Exhibit C-16 showed 304.8 percent of the OSHA
standard as a result of 8 hours of sampling on December 13th of John J. Shield's Jr., the
motorman of Tunnel 173 (Tr. 150, 152). Exhibit C-18 recorded 999 percent for a 5
hour sampling on December 13th of George Demers, a rock driller in Tunnel 173.
Mr. May testified that he observed Vic Allard, the walker (foreman) on the mole without hearing protection as well as an electrician and carpenter. (Tr. 105-107, 150, 152, 232, 240, 242, 257, 258 and Exhibit C-21). As a result of his inspection, Mr. May recommended that the over exposed employees have hearing protection, that feasible engineering controls and a hearing conservation program be instituted. (Tr. 268) He also recommended that a serious citation be issued because "noise induced hearing loss is a permanent loss of hearing, which cannot be recovered..." (Tr. 268) When looking at factors considered for proposed penalty he indicated that he found that the Respondent employed more than 100 people, did not have a previous history of prior violations within his area office, and showed a willingness to assure employees would wear hearing protection. (Tr. 271)

#### Exercise:
Write the next part of the passage on the Tunnel 173 noise inspection, picking up after its final sentence.

#### Dataset excerpt:
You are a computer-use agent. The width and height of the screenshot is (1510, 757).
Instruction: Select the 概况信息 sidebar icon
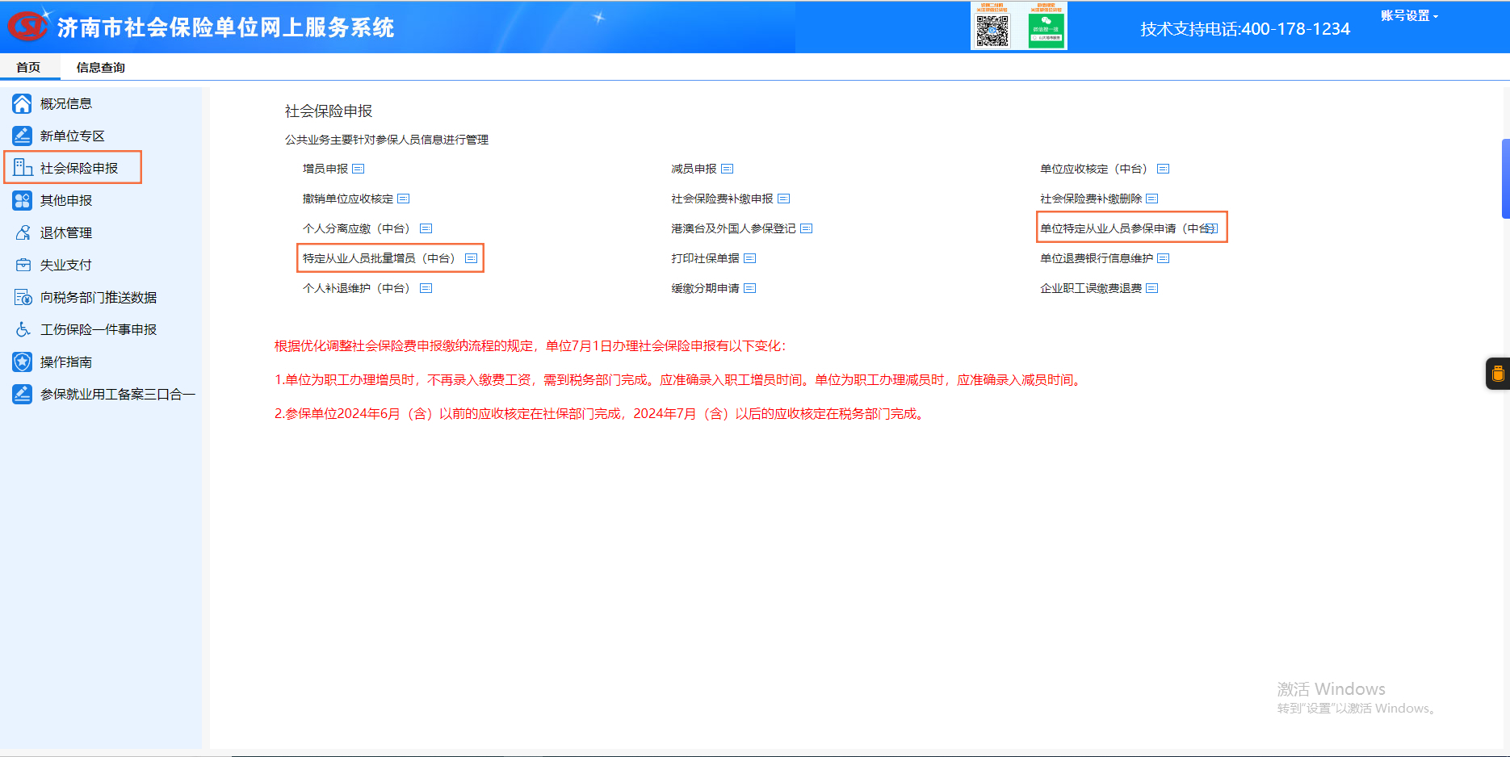pos(22,103)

#### Reply to the task:
Regarding item 1A of the serious citation, the personal protective equipment required by Mr. May was available on site so an abatement date of immediately was selected. (Tr. 275-276) As to Item 1B, he recommended a period of two months (Tr. 276-278) in order for the Respondent to submit its plan for abatement and another two months to furnish the preliminary surveys indicating which feasible engineering or administrative controls to use. (Tr. 278) Mr. May testified that he chose time frames based on his previous experience in noise cases. (Tr. 279) As to actual implementation of feasible administrative or engineering controls, he felt that six months from the time of the issuance of the citation would be reasonable, as it would be two months after the engineering reports were completed. (Tr. 279) He admitted that the latter date was difficult to pinpoint, acknowledging possible problems with contractors, etc. (Tr. 280, 282)
He discussed enclosing the car pass operator's work station (Exhibit C-28) the hydraulic motor noise source and the costs of such enclosure. (Tr. 282, 283, 288) Mr. May testified that his research had indicated it would be technically feasible to place a booth around the car pass operator and that estimated cost would be $3,000.00 for two booths. (Tr. 289-290) As for the mole operator in tunnel 173, he indicated that a booth could be installed (Tr. 296-297, Exhibits C-25, C-26), and estimated the material cost per booth to be $1,900.00 (Tr. 298). He stated that a theoretical reduction of about 35 decibels was predicted for his proposal as regards to the mole operator. (Tr. 300) His testimony concerning noise reduction for the rock drillers indicated the use of mufflers, muffler jackets and/or dampening materials. (Tr. 301), and Exhibit C-33 was introduced to demonstrate feasibility of such controls for drills. (Tr. 307, 311)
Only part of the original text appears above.